Billionaire tech mogul Elon Musk has moved to foreclose on Gene Wilder’s former home in Los Angeles after the Willy Wonka and the Chocolate Factory star’s nephew, Jordan Walker-Pearlman, bought the Bel-Air house in 2020.
Walker-Pearlman, however, is showing no animosity toward Musk, and looks to be cooperating in the legal procedure around his property. “I have absolutely no ill will towards Elon, quite the opposite. He gave me an opportunity to (along with my wife’s support) reclaim and restore this house as Gene, Gilda and I experienced it,” he said in a statement obtained by The Hollywood Reporter.

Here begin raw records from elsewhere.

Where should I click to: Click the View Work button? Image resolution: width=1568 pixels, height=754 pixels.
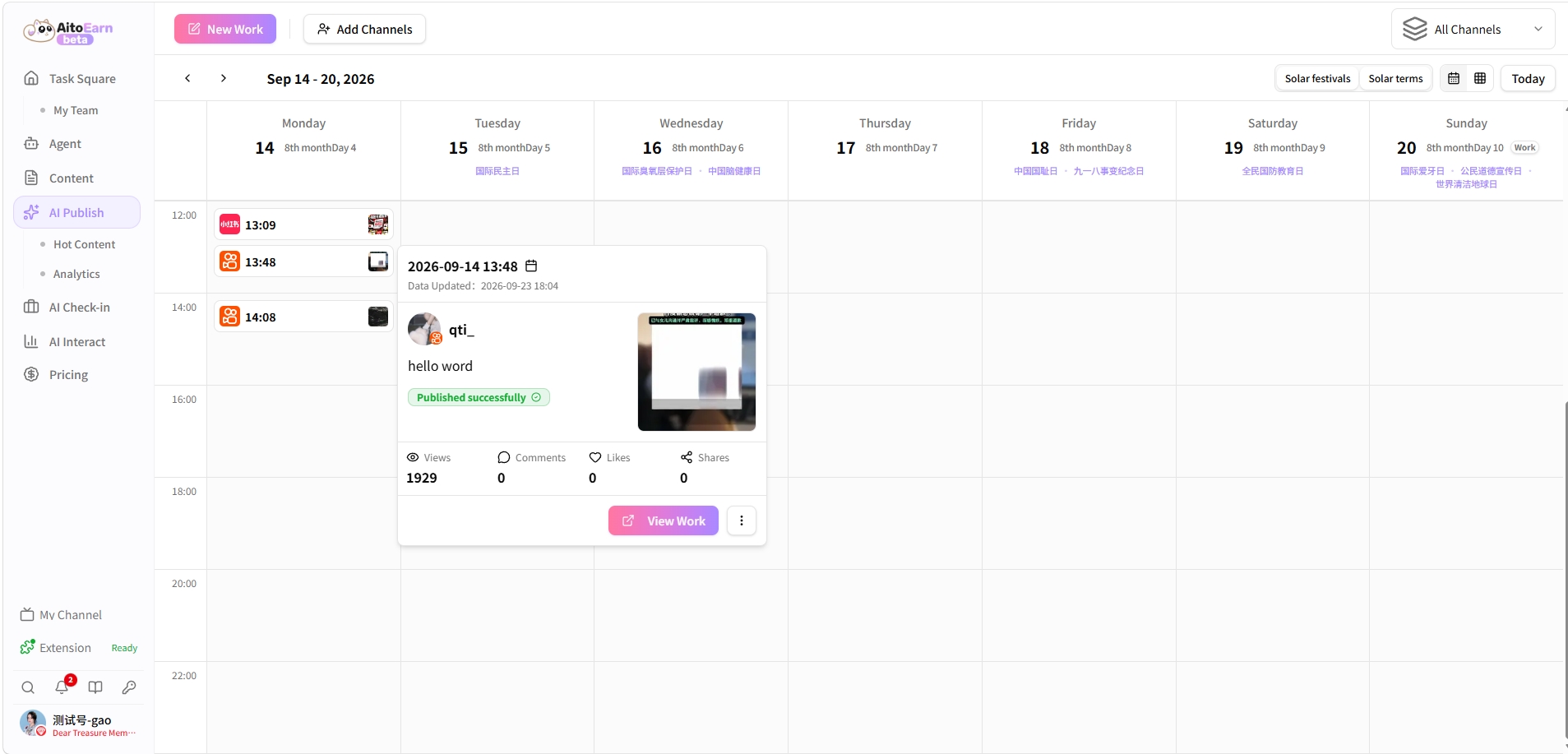click(x=664, y=520)
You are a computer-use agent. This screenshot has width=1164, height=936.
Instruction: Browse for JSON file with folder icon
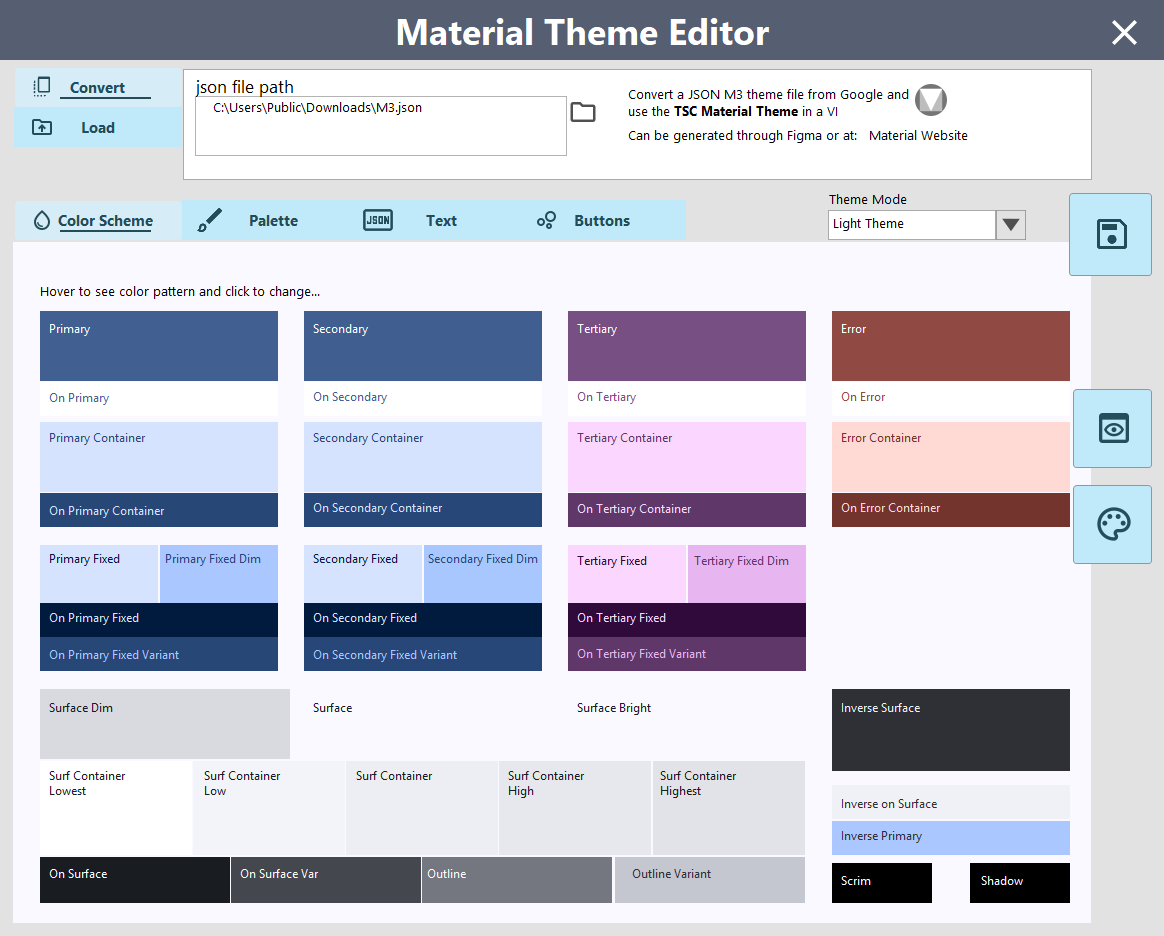(x=583, y=112)
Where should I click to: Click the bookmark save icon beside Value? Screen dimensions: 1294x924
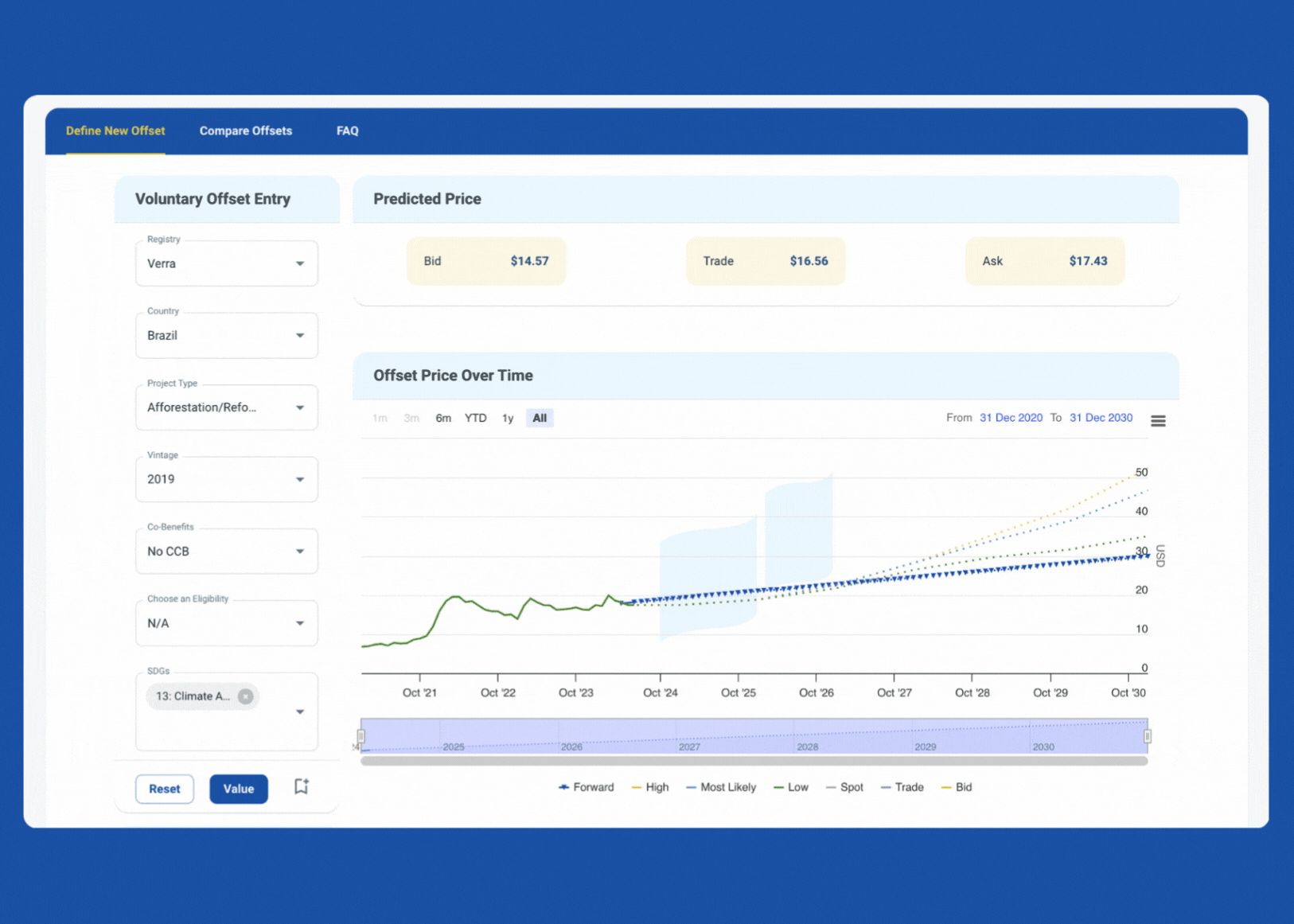(x=301, y=787)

Four years ago, Musk sold the Los Angeles home at 10930 Chalon Road with four bedrooms and five bathrooms for $7 million, but only after lending Walker-Pearlman $6.7 million to complete the purchase so he and his wife could return to a home he’d also known in his childhood.
“It was an opportunity that allowed me to film my autobiographical movie, The Requiem Boogie, in the house where so many childhood memories in it actually took place. It has been a very special and magical four years. Collectively and in coordination with Mr. Musk and his team, we took the steps we are taking now,” he added in his statement.
Wilder, best known for his work in films such as Willy Wonka and the Chocolate Factory, Young Frankenstein and Blazing Saddles, died in 2016 at age 83, years after living in the Bel-Air house with wife Gilda Radner.
Wilder sold the Bel-Air home for $2.725 million in 2007. Musk later bought the house in 2013 for $6.75 million but seven years later was looking to unload properties. The financial impact of the 2023 Hollywood strikes apparently left Wilder’s nephew behind on his loan payments.
Walker-Pearlman indicated his home is under no imminent legal threat as Musk “never said he was foreclosing or set any sort of date. I believe some of his team filed some necessary paperwork to protect his interests and that is more than understandable. Our relationship with him is cooperative and communicated, and one of gratitude,” he said.
Walker-Pearlman added that he and his wife had made loan payments over the years, but Musk is still owed money and deserves to be made whole. “I am a spiritually ethical person or would like to think so, and after several years of living between the past and the present, and in a form of dream world in my childhood home, I believed it was time to move to the next chapter.”